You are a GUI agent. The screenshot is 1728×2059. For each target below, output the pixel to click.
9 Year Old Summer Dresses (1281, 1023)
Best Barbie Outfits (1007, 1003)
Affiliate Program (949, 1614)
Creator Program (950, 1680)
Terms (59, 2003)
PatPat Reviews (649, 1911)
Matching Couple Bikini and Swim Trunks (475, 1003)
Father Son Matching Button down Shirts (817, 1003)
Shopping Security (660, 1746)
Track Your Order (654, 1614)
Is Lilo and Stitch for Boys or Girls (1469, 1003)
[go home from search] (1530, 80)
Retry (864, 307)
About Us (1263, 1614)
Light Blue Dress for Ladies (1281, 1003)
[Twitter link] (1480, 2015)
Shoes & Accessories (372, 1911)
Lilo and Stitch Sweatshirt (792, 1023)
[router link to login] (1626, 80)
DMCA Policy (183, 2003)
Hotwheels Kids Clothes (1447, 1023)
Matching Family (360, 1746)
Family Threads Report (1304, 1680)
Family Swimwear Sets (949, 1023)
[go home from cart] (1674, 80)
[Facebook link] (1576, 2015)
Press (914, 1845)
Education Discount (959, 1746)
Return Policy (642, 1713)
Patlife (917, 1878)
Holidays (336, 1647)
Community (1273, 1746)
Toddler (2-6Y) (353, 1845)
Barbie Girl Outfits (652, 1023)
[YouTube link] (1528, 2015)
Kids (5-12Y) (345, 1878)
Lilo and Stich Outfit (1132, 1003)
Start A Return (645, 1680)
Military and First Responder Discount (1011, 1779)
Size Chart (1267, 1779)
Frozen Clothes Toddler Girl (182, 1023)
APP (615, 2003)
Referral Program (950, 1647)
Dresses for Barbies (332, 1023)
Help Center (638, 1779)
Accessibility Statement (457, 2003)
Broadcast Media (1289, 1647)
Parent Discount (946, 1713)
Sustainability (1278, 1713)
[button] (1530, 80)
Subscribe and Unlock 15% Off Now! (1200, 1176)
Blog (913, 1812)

....

Retype, exactly as written, each line from the one containing "Father Son Matching" through the last line of the listing above, and leave out all other lines.

# Result below
Father Son Matching Button down Shirts (817, 1003)
Shopping Security (660, 1746)
Track Your Order (654, 1614)
Is Lilo and Stitch for Boys or Girls (1469, 1003)
[go home from search] (1530, 80)
Retry (864, 307)
About Us (1263, 1614)
Light Blue Dress for Ladies (1281, 1003)
[Twitter link] (1480, 2015)
Shoes & Accessories (372, 1911)
Lilo and Stitch Sweatshirt (792, 1023)
[router link to login] (1626, 80)
DMCA Policy (183, 2003)
Hotwheels Kids Clothes (1447, 1023)
Matching Family (360, 1746)
Family Threads Report (1304, 1680)
Family Swimwear Sets (949, 1023)
[go home from cart] (1674, 80)
[Facebook link] (1576, 2015)
Press (914, 1845)
Education Discount (959, 1746)
Return Policy (642, 1713)
Patlife (917, 1878)
Holidays (336, 1647)
Community (1273, 1746)
Toddler (2-6Y) (353, 1845)
Barbie Girl Outfits (652, 1023)
[YouTube link] (1528, 2015)
Kids (5-12Y) (345, 1878)
Lilo and Stich Outfit (1132, 1003)
Start A Return (645, 1680)
Military and First Responder Discount (1011, 1779)
Size Chart (1267, 1779)
Frozen Clothes Toddler Girl (182, 1023)
APP (615, 2003)
Referral Program (950, 1647)
Dresses for Barbies (332, 1023)
Help Center (638, 1779)
Accessibility Statement (457, 2003)
Broadcast Media (1289, 1647)
Parent Discount (946, 1713)
Sustainability (1278, 1713)
[button] (1530, 80)
Subscribe and Unlock 15% Off Now! (1200, 1176)
Blog (913, 1812)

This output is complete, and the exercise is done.